O koszty tej rocznej walki nawet nie pytajcie, myślę, że na ten moment będzie to ok. 8k PLN.

Krytykujesz silnik starej generacji porównując go do nowej jednostki. Brawo :) Jeśli ktoś wybiera ten silnik to ma świadomość co to jest wolnossący motor. Fakt, brakuje mu turbo i to jest jego wada. Słyszałeś silnik 1.8 140 koni w astrze h? Nie wiem co wtedy byś powiedział. Jeździ to jak stary diesel. Co do 1.6 - jedzie, tylko wiadomo, że trzeba dać większe obroty ale ten silnik fajnie się kręci i da się jechać dobrze tylko jak za kierownicą nie siedzi dziadek. (oczywiście mówię o sprawnym silniku. Jechałem kiedyś laguną 2.0 16V i jeździło to jak moja stara renówka 1 1.4). Ale wiadomo jeździ się jednym egzemplarzem i tak powstają opinie na internecie.  Każdy wolnosak buczy. Ja założyłem wytłumienie (maska i drzwi za łącznie 325 zł) i silnik słychać dopiero od 3700 obrotów ! Masz tak u siebie?  Co do głupiego powiedzenia - jak dbasz tak masz - guzik - jak samochód zrobiono tak będzie. Jeden przejedzie bez awarii a drugi co chwilę będzie się psuł. Przy wyprzedzaniu nigdy biegu nie zredukowałeś?

 

Napisałeś, że wymieniasz olej co 8 tys km.

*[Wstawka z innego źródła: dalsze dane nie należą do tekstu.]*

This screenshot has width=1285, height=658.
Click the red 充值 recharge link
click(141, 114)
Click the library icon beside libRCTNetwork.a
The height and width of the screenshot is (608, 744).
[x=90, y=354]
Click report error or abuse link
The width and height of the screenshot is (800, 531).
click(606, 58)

Fajnie, czyli wychodzi na to, że wymieniasz olej częściej nawet niż połowę interwału i jeździsz do serwisu w jedno miejsce o 500 km i wywaliłeś 1/3 kosztów bo boisz się, że Ci silnik padnie. Tyle. Życzę aby tylko na tych kosztach się skończyło. Pocieszać się jakoś trzeba.

 

 

  • Zmieszany 3
Odnośnik do komentarza
Udostępnij na innych stronach

@LarosPamiętam Twoje autko, kupiłeś go chyba z komisu, rozciągnięty łańcuch rznął po obudowie i były opiłki w oleju z tond przetarta panewka to efekty wymian oleju co 30tys.km przez poprzedniego właściciela, dlatego warto się zainteresować łańcuchem przy przebiegach 150tys. choć jak już wspominałem u kolegi @MichalVTS łańcuch przy przebiegu blisko 190tys. wyglądał jeszcze naprawę nieźle.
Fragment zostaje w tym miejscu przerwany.